- Opening Delimiter -

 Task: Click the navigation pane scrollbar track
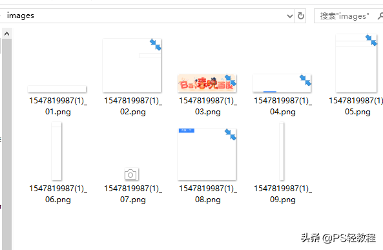(x=7, y=144)
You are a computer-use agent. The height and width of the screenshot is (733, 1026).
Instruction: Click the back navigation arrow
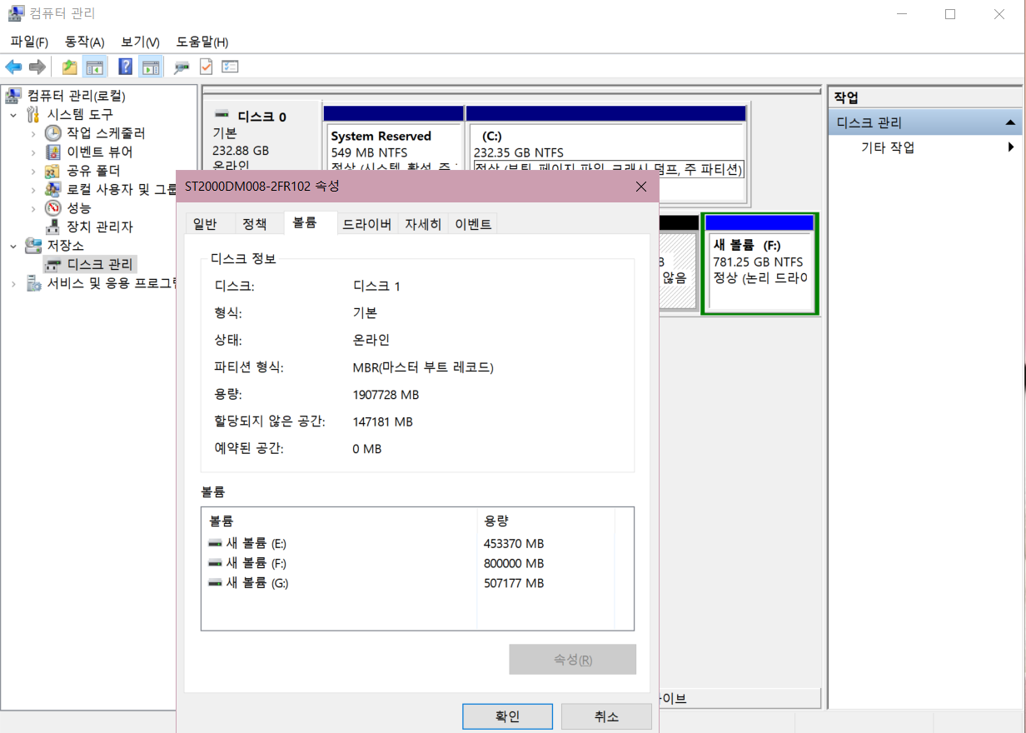(14, 67)
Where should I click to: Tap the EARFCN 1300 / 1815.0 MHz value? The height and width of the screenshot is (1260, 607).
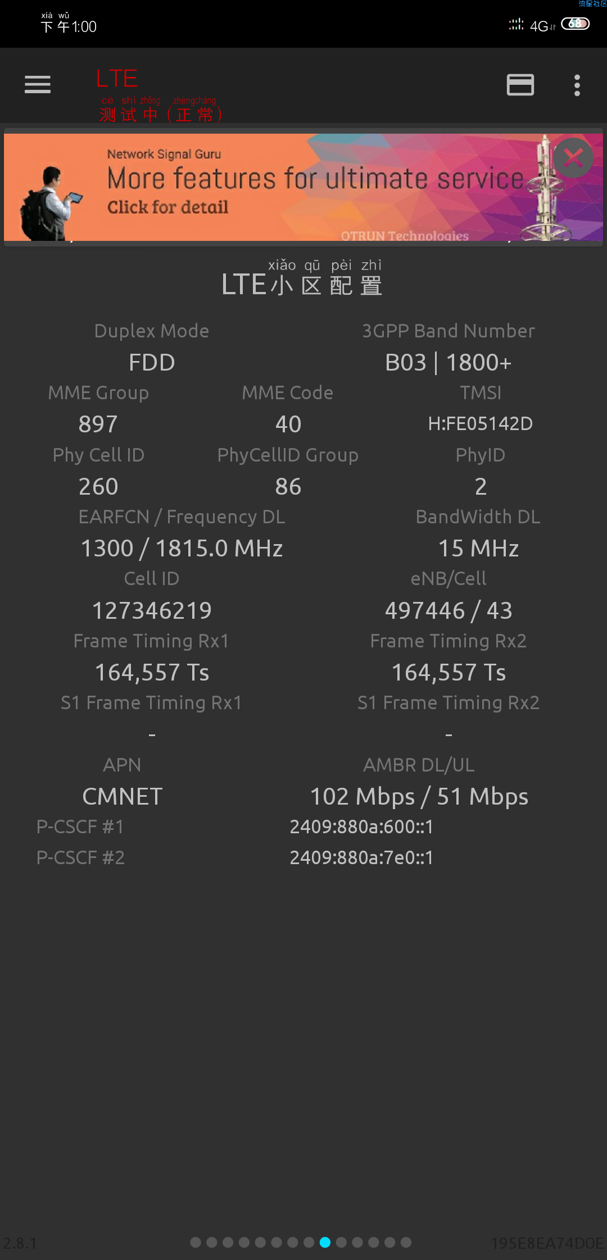click(x=182, y=549)
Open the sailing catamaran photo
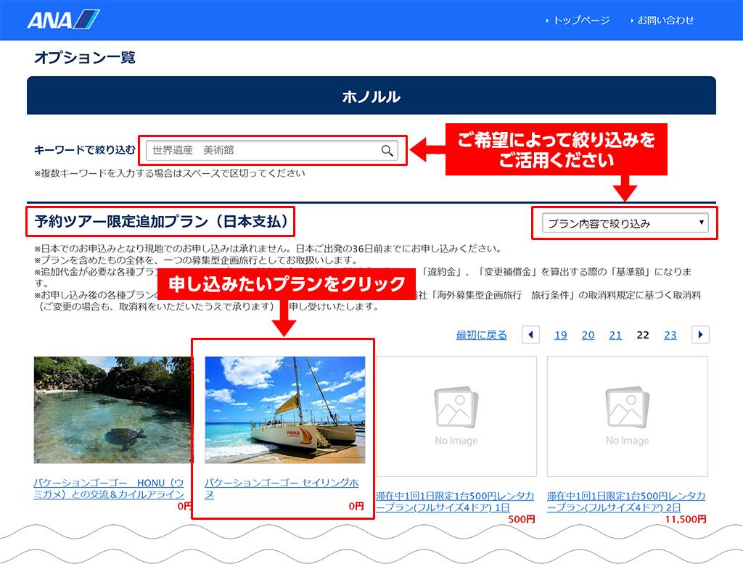This screenshot has height=564, width=743. tap(284, 409)
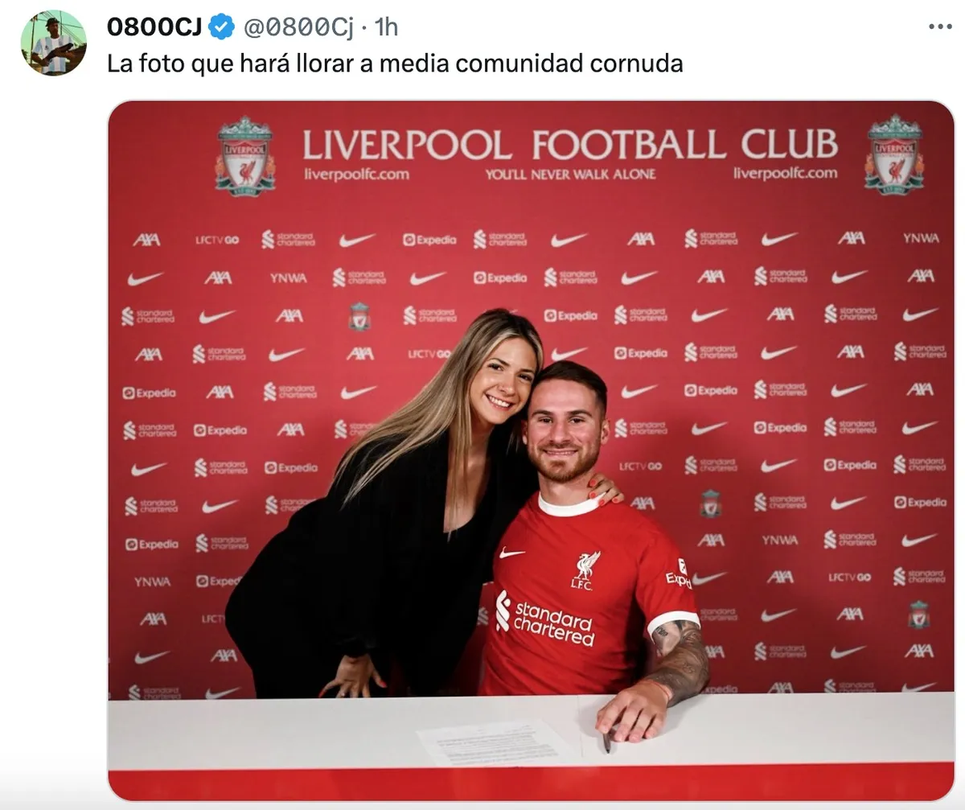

- Closing Delimiter -

== WHAT TO WORK ON ==
When you return the listing, keep it exact and omit any pictures it holds.

== ANSWER FOR THE TASK ==
 Task: Click the navigation pane scrollbar track
(x=7, y=144)
You are a computer-use agent. The height and width of the screenshot is (733, 1026).
Instruction: Click the back navigation arrow
(14, 67)
Where should I click to: Tap the EARFCN 1300 / 1815.0 MHz value? The height and width of the screenshot is (1260, 607).
click(x=182, y=549)
Open the sailing catamaran photo
This screenshot has height=564, width=743. tap(284, 409)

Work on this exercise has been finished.